Why, then, he asked himself, did he require that all blacks be acceptable before any could be, a standard he did not apply to whites? And wasn’t the same double standard applied to Jews, whereby all are held accountable for the behavior of some? (Interestingly, this was the same question his great-grandfather, Rabbi Eppstein, had asked about Russian Jews, whose behavior he had found distasteful.) From that time on, Abram wrote, “segregation became an abomination to me and irreconcilable with the American tradition.”44
As for antisemitism, no Jew growing up in the state of Georgia during the 1920s could have been unfamiliar with the case of Leo Frank, a New York–born factory manager in Atlanta wrongfully accused of murdering a young employee. His lynching in 1915 after the governor commuted his death sentence “hovered like a black cloud over the region, churning up insecurities and fear, at the same time the South was on the skids economically.”45
Abram later told an audience that he refrained from dating non-Jewish girls in high school given “the reverberations” of that case. In the same speech, he recalled frequent readings in his public school classes of the passage in the Book of John that observes, “Jesus walked in Galilee. He would not walk in Jewry because the Jews sought to kill him.”46 As a youngster he had associated antisemitism with a lack of education, believing that “it was only the white trash, the ignorant, the illiterate, the unwashed, and the unlettered” who were its adherents. But it wasn’t long before he discovered that his eighth grade Algebra teacher, an educated man, disliked Jews. He later described this insight as one of the shattering experiences of his life.47
Abram’s profound sense of alienation in his hometown led to the creation of an alter ego, a character he named Stanley Withers, who stayed with him throughout his high school years. Although Stanley was advanced academically, what distinguished him from Abram himself was his prodigious physicality and athletic ability. “Here was a figure,” Abram wrote, “who could harness space and conquer time.”48
It was physical strength, though not that alone, that Abram greatly admired in his older brother Lewis. While Morris was a runt throughout his years in Fitzgerald, weighing just over one hundred pounds, he took satisfaction in the knowledge that his six-foot-tall brother could beat up everybody in the neighborhood. And he was in awe of the backbreaking labor Lewis was able to manage during summers working the machinery at the local railroad yards.49
His brother played an important role in Abram’s life in a more significant way.

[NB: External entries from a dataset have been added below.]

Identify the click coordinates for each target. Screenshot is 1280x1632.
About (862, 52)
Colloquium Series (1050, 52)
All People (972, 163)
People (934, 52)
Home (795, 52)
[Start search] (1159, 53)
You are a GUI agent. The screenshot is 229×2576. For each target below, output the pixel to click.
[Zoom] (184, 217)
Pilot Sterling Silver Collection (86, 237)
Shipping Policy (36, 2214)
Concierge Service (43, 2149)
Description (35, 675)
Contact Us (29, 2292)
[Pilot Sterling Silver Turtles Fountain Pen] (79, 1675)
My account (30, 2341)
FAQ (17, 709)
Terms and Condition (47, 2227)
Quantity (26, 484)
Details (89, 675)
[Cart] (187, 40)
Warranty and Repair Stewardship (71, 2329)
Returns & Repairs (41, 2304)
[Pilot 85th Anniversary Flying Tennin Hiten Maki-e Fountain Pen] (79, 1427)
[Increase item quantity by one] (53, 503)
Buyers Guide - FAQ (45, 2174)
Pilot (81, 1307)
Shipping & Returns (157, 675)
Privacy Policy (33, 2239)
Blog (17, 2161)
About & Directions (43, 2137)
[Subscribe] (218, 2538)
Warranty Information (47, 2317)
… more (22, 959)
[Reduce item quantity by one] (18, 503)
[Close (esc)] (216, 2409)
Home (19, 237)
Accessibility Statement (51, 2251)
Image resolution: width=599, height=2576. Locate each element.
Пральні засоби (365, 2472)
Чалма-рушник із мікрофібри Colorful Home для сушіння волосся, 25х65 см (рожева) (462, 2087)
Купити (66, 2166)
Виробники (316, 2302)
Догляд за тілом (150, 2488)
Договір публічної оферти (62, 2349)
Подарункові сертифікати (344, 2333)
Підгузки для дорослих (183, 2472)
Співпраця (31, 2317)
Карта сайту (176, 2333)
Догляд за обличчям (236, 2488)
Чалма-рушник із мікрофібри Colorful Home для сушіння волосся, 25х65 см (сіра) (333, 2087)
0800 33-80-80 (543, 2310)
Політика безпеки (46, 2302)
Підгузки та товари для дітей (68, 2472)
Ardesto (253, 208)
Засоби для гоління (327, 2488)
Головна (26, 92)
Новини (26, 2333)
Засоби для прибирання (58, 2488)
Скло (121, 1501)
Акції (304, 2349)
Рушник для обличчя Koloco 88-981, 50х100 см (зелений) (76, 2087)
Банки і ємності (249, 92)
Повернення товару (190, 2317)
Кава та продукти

Lewis Abram cut in half a two-year medical internship to return to Fitzgerald to open a medical practice. His purpose in doing so was to earn enough money to finance his younger brother’s college education. (One of his patients during that period was the young Lamar Perlis, who traveled thirty miles from his home in Cordele to be treated by Dr. Abram for asthma.) After his service in World War II, Dr. Abram left Fitzgerald for good, taking over his uncle’s allergy practice in Cleveland. Morris Abram told Eli Evans that his brother had set out for the University of Georgia at age fifteen to be a lawyer but changed to medicine when he realized that “lawyers have to lie.”50 Ironically, it was the medical profession and, for a brief time, the rabbinate, that Abram had in mind when he left his home in Fitzgerald for Athens, home of the University of Georgia, in the fall of 1934.